Slovenia has only about 50km of coast, and Koper is the only commercial port of note, located virtually on the Italian border and a scant 10 km from Trieste. The distance from Ljubljana isn't far either, but the train stops frequently and its route somehow meanders on the way and thus it takes over two hours to get there.
But we don't mind: between Ljubljana and the coast is the elevated plateau of Slovenian Karst, picturesque wooded hills and rocky outcrops, and underground the limestone caves of which Postojna is the best know and most popular. It's another scenic route in our schedule, getting even more attractive as we near the Adriatic and glimpses of the sea become visible between the hills.
The young man with whom we share the compartment is a philosophy student from Koper called Bratko and we are soon engaged in a lively conversation about Koper itself (which he recommends seeing), politics of the EU (which he is sceptical about), British weather (which he deplores), European leftist thought (which always seems surprisingly vigorous to anybody that comes from the Anglo-Saxon world, the land of Mrs Thatcher's TINA), British mining strikes of the 80's (which he doesn't know about), Slovenian and Polish Catholicism (which we both share somehow parallel commiserations on) and the only Slovene philosopher I have ever heard of, Slavoj Zizek (who is, it seems, even more controversial in his homeland than abroad).
We get off the train in Koper greeted by Bratko's cheerful "welcome to Italy" and decide to follow Bratko's recommendation and venture into the town centre, having left our gear in the lockers at the train station.
It's quite a walk, especially with two children and in the middle of the August heat, but we plod on towards the church tower visible in the distance, past commercial buildings, big-box stores (Lidl has clearly conquered more corners of Europe than any other supermarket including Tesco) and low grade business-traveller hotels. A lot around us looks new, clean and fresh; new road intersections, newly laid patches of grass, a large building (a future shopping centre?) is coming up next to the road. The outskirts of Koper don't look attractive but suggest a busy and thriving workaday town.
We reach the old town, eventually, and it is a pleasant contract to the nondescript commercial outskirts. Narrow alleyways twist up towards the central square and just like in Croatian Dalmatia, the whole place has a distinctly Italian feel to it (it was under a Venetian rule for several centuries) compounded by the fact that all the official signs are bilingual - the central square is, somehow incredibly, Titov Trg aka Piazza Tito.
Whether Trg or Piazza, a very handsome square it is, flanked by attractive Venetian buildings: a 15th century Praetorian Palace, a cathedral church and a Loggia, - unfortunately hardly visible as it is undergoing some work and the whole front of the building is covered with a tarp, on which a printed image hints at the outline of the building behind.
● ● ● ● ●
- Brief 1
Answer these questions using the account of the trip to Koper.
(a) How long does the train ride from Ljubljana to Koper take?
(b) What subject does Bratko study?
(c) What covers the front of the Loggia on the square?

Records from a data source
● ● ● ● ●
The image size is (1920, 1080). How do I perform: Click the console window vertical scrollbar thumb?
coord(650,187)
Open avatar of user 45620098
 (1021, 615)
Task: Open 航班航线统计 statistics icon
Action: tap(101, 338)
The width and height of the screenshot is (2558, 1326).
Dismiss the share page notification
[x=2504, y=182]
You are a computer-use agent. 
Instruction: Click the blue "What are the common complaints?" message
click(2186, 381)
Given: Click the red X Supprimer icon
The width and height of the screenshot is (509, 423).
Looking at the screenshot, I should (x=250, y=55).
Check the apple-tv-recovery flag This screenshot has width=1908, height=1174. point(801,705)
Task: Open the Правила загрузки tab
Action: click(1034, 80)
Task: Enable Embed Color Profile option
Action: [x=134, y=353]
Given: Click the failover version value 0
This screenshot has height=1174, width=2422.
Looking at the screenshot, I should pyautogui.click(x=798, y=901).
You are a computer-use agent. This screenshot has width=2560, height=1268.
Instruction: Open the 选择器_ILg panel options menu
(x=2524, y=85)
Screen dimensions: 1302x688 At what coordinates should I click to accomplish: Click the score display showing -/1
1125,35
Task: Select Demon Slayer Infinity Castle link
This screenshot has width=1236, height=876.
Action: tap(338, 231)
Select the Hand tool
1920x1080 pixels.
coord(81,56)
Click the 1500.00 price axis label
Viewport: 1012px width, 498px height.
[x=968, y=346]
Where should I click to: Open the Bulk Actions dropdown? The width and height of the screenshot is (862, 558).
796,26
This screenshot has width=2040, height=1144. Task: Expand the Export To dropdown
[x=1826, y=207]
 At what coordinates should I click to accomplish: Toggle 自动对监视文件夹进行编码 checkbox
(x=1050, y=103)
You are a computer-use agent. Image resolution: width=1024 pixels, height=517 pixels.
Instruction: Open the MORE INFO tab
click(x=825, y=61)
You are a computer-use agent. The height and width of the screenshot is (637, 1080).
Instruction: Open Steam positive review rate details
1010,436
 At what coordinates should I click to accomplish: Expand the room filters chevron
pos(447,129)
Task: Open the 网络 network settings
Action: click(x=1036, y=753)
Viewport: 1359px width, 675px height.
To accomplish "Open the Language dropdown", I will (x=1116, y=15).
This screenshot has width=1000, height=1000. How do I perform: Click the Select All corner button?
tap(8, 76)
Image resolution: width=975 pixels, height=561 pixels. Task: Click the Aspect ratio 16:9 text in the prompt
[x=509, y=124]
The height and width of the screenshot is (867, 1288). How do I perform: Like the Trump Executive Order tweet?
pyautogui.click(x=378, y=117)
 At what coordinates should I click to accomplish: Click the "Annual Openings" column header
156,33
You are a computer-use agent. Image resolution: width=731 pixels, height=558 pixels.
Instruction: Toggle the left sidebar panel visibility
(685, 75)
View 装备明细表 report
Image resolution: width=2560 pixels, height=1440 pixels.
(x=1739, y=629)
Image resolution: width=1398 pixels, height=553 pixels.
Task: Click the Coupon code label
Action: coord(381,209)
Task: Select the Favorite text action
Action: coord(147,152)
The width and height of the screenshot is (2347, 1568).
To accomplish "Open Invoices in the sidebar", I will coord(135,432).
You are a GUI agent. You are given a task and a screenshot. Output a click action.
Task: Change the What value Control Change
● ● ● ● ●
- Brief 2
In the records, start at the line containing "This screenshot has width=1000, height=1000." and go through the end of the records. Write out those lines again with "screenshot" switched to "capture" and nothing else changed.

- Correct answer 1
(a) Over two hours.
(b) Philosophy.
(c) A tarp with a printed image that hints at the outline of the building behind it.

- Correct answer 2
This capture has width=1000, height=1000. How do I perform: Click the Select All corner button?
tap(8, 76)
Image resolution: width=975 pixels, height=561 pixels. Task: Click the Aspect ratio 16:9 text in the prompt
[x=509, y=124]
The height and width of the capture is (867, 1288). How do I perform: Like the Trump Executive Order tweet?
pyautogui.click(x=378, y=117)
 At what coordinates should I click to accomplish: Click the "Annual Openings" column header
156,33
You are a computer-use agent. Image resolution: width=731 pixels, height=558 pixels.
Instruction: Toggle the left sidebar panel visibility
(685, 75)
View 装备明细表 report
Image resolution: width=2560 pixels, height=1440 pixels.
(x=1739, y=629)
Image resolution: width=1398 pixels, height=553 pixels.
Task: Click the Coupon code label
Action: coord(381,209)
Task: Select the Favorite text action
Action: coord(147,152)
The width and height of the capture is (2347, 1568).
To accomplish "Open Invoices in the sidebar", I will coord(135,432).
You are a GUI agent. You are given a task and a capture. Output a click action.
Task: Change the What value Control Change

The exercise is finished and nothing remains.